Any football fan who's not pumped about Flash 80 at 40 should have his remote privileges revoked. Rice isn't merely the oldest receiver in modem league history; he's a big reason the Raiders have serious Super Bowl aspirations. Whereas Hall of Fame wideouts Charlie Joiner (34 catches at age 39), Steve Largent (28 at 35) and Art Monk (six at 37) tailed off in their final seasons, Rice is still ripping through opponents, and he shows no signs of slowing down. Just ask the Tennessee Titans, who were burned by Rice for 144 yards on seven catches in the Raiders' 52-25 victory on Sept. 29. The highlight was a short slant pass that Rice turned into a 75-yard burst before being run down by defensive backs Lance Schulters and Samari Rolle at the Tennessee six. It's true that a younger Rice wouldn't have been caught from behind, but, says tight end Roland Williams, "those guys had an angle, and Samari pulled his hamstring catching up."
Even San Francisco 49ers consultant Bill Walsh, who as the team's general manager severed ties with Rice as part of a salary-cap overhaul following the 2000 season, concedes that this legend still has legs. "Really, he can probably play another couple of years if he wants," says Walsh, the man who drafted Rice out of Mississippi Valley State in 1985 and coached him to the first of three Super Bowl victories. " Michael Jordan is back for another season, and they're calculating how much he can play. But with Jerry you can just throw him out there."
While Rice does his thing for the Raiders—against the Buffalo Bills on Sunday he had four catches for 77 yards and a touchdown, pushing his season totals to 24 receptions for 340 yards and two scores—the Niners can't help casting envious glances across the Bay. Since relocating to Oakland, Rice has been far more productive than the man who replaced him, J.J. Stokes, whose inability to make big plays has contributed to San Francisco's offensive struggles. "We don't sit there and talk about how we were wrong," says Walsh. "The reality is, Jerry needed a change, and it really revitalized him."
On an Oakland team full of driven veterans primed for a final Super Bowl push, the once moody Rice is giddy about the way the twilight of his career is playing out. "He's just a different guy, laughing and smiling all the time," Jackie says. "I just didn't realize how miserable he was those last few years with the 49ers until he left."

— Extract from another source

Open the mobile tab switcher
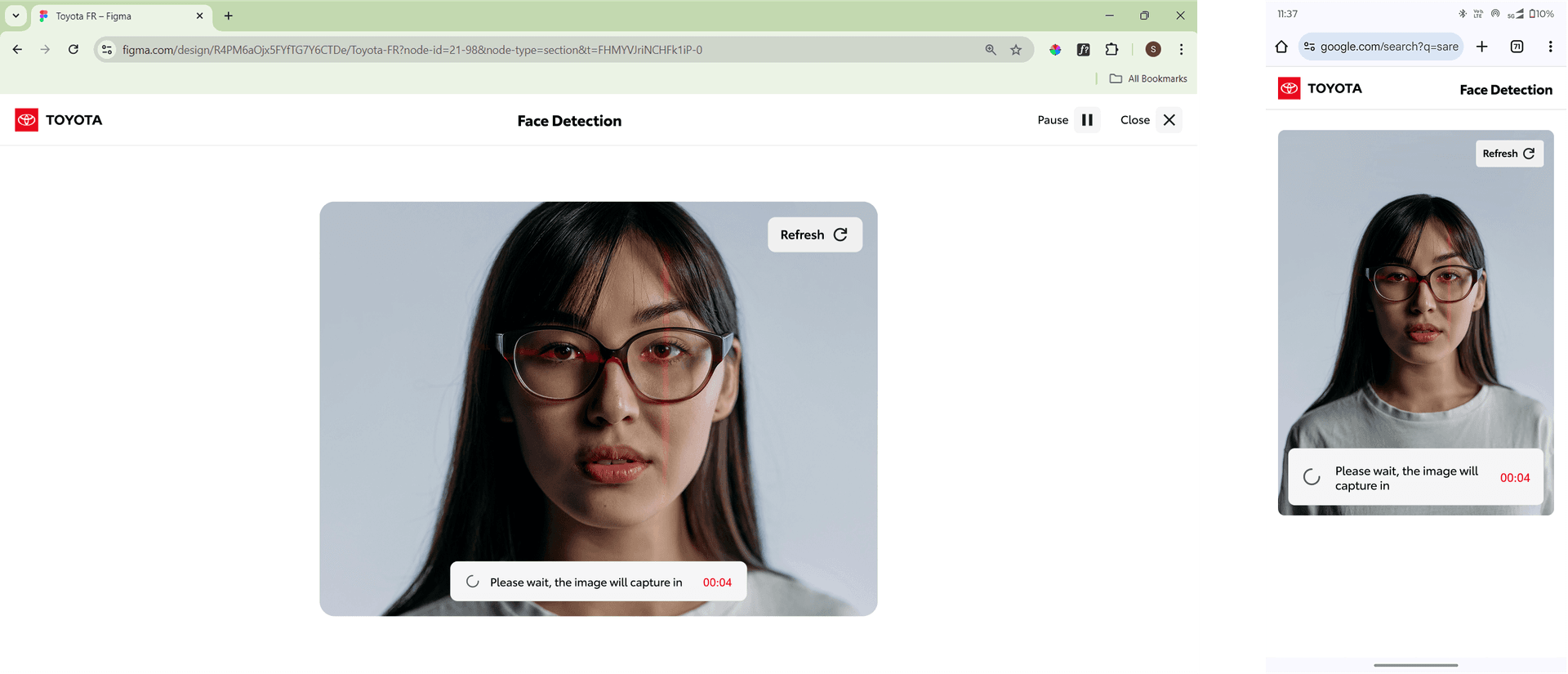The height and width of the screenshot is (674, 1568). 1517,47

The holder of virtually every significant NFL receiving record (against the Titans he also broke Walter Payton's career mark of 21,264 yards from scrimmage), Rice can't help but chuckle at the predictions a couple of years back that the Minnesota Vikings' Randy Moss would someday threaten those marks. "I knew what he'd have to sacrifice to break my records, and it's not easy," says Rice. "I'd been in the league 10 years before I even took a vacation. I think he's a true talent, but he needs to wake up. He needs to surround himself with some very positive people. He's going down the wrong road right now, but he can learn from his mistakes. This is the chance of a lifetime."
One wideout to whom Rice can relate is teammate Tim Brown, another future Hall of Famer who remains a standout performer at 36. Despite predictions to the contrary, Brown and Rice have blended splendidly, forming what Oakland fullback Jon Ritchie calls a mutual admiration society. The only place the two have trouble coexisting is on the golf course, during weekly competitions with a handful of teammates, where the two ultra-intense receivers must maintain a healthy distance. "There's no animosity or anything," Brown says, "but it just makes for a better round if we ride in different carts."